# 18 and want to move to Spain



## Mercer1997 (Jun 30, 2016)

Hi, I'm a 18 year old male and I've just finished college and would like to move to Spain for a while, hopefully a couple of years. I have enough money for a 2/3 months rent to start myself off. I have been looking at Malaga,Barcelona and the Balearic islands but would consider anywhere on the coast. I know a little bit of Spanish because it was compulsory at high school.

I have a few questions before following through with the idea:

how easy will it be to find a job? and will it be enough to pay for rent etc.?

Would it be better for me to find someone who is doing the same as me to share an apartment with to split the rent?

What sort of jobs would I be able to get English speaking?

How easy is it to apply for Spanish residency?

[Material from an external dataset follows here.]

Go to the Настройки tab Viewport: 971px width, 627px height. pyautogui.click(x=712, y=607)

Anything else you think I should be aware about?

All help is massively appreciated! 
Many thanks Ben


----------



## Pesky Wesky (May 10, 2009)

Mercer1997 said:


> Hi, I'm a 18 year old male and I've just finished college and would like to move to Spain for a while, hopefully a couple of years. I have enough money for a 2/3 months rent to start myself off. I have been looking at Malaga,Barcelona and the Balearic islands but would consider anywhere on the coast. I know a little bit of Spanish because it was compulsory at high school.
> 
> I have a few questions before following through with the idea:
> 
> ...


Hi there,
There is a lot of unknown territory at the moment with Brexit just having happened, but what is sure is that unemployment for your age group is sky high. Here you will see
Desempleo de España 2016 | datosmacro.com
unemployment in general for under 25's = 45%, for men 44.1%, for women 46%.

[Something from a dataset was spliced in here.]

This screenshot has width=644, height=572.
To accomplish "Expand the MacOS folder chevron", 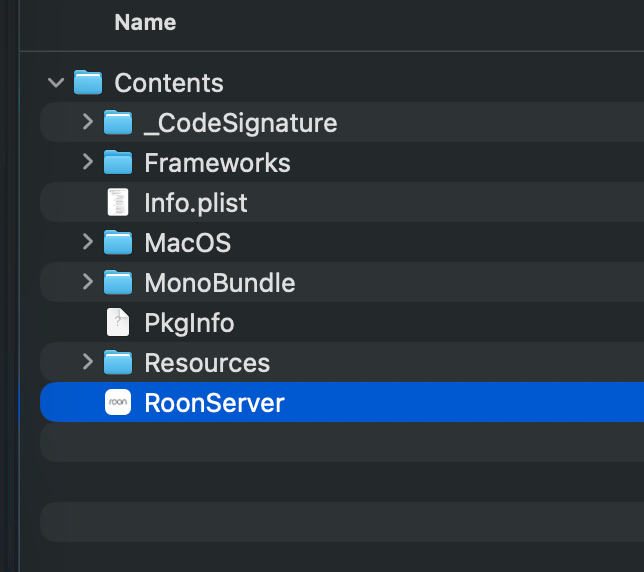I will [x=87, y=242].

I'm not saying don't come because as being a young, single man it's a good time for you, but just be aware that finding work is difficult and you might have to pack your bag and go home pretty soon.

Also, in Barcelona many people's first language is Catalan and in Mallorca it's Mallorquín. They can speak Spanish, but a bunch of locals together would normally speak their first language. However, you'd probably be in an English speaking environment.


----------



## bRod (Dec 15, 2014)

Your greatest asset will be your English and the fact you are a native speaker. You should be able to find a job teaching in an academy pretty easily. Having a CELTA or a degree would be helpful but not essential.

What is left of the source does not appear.